Change course or a quarter of a million people will die in a “catastrophic epidemic” of coronavirus – warnings do not come much starker than that.
The message came from researchers modelling how the disease will spread, how the NHS would be overwhelmed and how many would die.
The science has shifted dramatically and as a result we are now facing the most profound changes to our daily lives in peacetime.
This realisation has happened only in the past few days.
However, it is long after other scientists and the World Health Organization had warned of the risks of not going all-out to stop the virus.
The crucial piece of evidence came from the scientists at Imperial College London who first realised the scale of the problem in China and whose advice is heavily influential in government.
They assessed three strategies:
- Suppression – break chains of transmission, effectively trying to stop the epidemic in its tracks, and bring cases down as low as possible, as China has done
- Mitigation – accept you cannot stop the coronavirus so slow its spread and prevent a massive peak in cases that would overwhelm the NHS while trying to protect those most at risk of severe disease, which appeared to be the UK strategy last week
- Do nothing – and let the virus rip through the population
It was on only Friday that Sir Patrick Vallance, the chief scientific adviser, explained the mitigation plan to the BBC.

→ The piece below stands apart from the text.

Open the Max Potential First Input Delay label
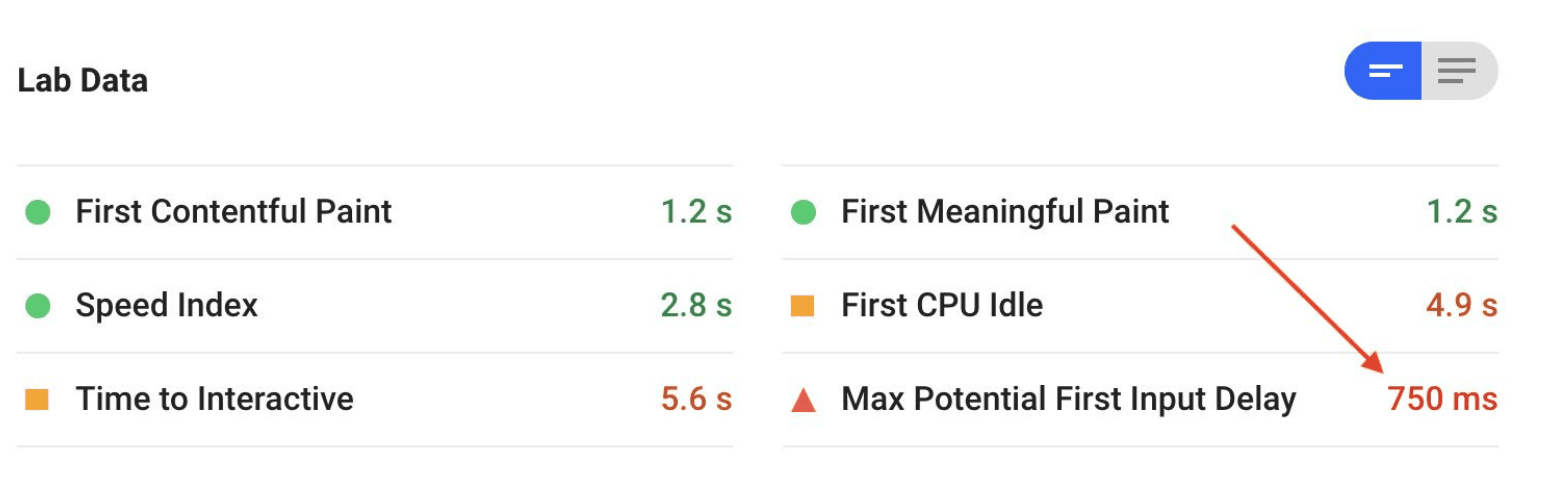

He said: “Our aim is to try and reduce the peak, broaden the peak, not suppress it completely.
“Also, because the vast majority of people get a mild illness, to build up some kind of herd immunity so more people are immune to this disease.”
If mitigation worked it would have avoided the most draconian measures other countries have used and built up immunity, which would help limit the spread of coronavirus.
Mitigation involves some social distancing strategies, while suppression beefs up those measures, including possible restriction of movement and increased periods of isolation.
The modelling projected that if the UK did nothing, 81% of people would be infected and 510,000 would die from coronavirus by August.
The mitigation strategy is better, but would still result in about 250,000 deaths and completely overwhelm intensive care in the NHS.
The experience of Italy, and the first cases in the UK, led to this dawning realisation.
About 30% of cases that end up in hospital are expected to need intensive care, such as ventilators or ECMO machines, which take over the job of breathing from the lungs.
That is quite simply beyond the ability of the NHS to cope.
The analysis estimated the limits of intensive care would be “exceeded by at least eight-fold” even under the most optimistic mitigation plans.
“Even with the sort of interventions which were being planned and been announced last week, there would be a risk of intensive care units being overwhelmed,” said Prof Neil Ferguson from Imperial.
The report concludes “suppression is the only viable strategy at the current time”. It is hoped deaths could be limited to the thousands or tens of thousands.
The government has always said it is following the science and the science has changed profoundly.
Hence, we should be waving goodbye to pubs, clubs and theatres, work from home and isolate whole households if any one person becomes sick.
However, the suppression approach comes with major problems.
It effectively requires shutting down parts of society and there is no exit strategy.
As fewer people would be infected there would be little immunity in the population and cases would soar soon after measures were lifted again.
This is the conundrum China now faces. Research suggests 95% of people in Wuhan were still susceptible to the virus at the end of January.
The report suggests we may have to wait 18 months for a vaccine, but even that is not guaranteed.
We could be in this for the very long term.
It is worth stressing this is all based on mathematical models. They make assumptions, they are not perfect and what they find is not written in stone. This virus emerged only in December and we’re still trying to fully understand it. The scale and role of asymptomatic infections or the summer weather in the pandemic are still unknown.
But Dr Adam Kucharski, another disease modeller who was not part of the Imperial study, told me: “There’s no simple solution to this, it is probably toughest epidemic I’ve ever had to analyse.
“There is no way of it playing out without some serious downsides.”